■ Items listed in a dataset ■
────────────────

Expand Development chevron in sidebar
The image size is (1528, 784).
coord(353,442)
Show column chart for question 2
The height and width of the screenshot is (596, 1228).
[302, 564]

────────────────

■ Description of the task ■
Extract each entry in full, exactly as given.

■ Solution ■
Expand Development chevron in sidebar
The image size is (1528, 784).
coord(353,442)
Show column chart for question 2
The height and width of the screenshot is (596, 1228).
[302, 564]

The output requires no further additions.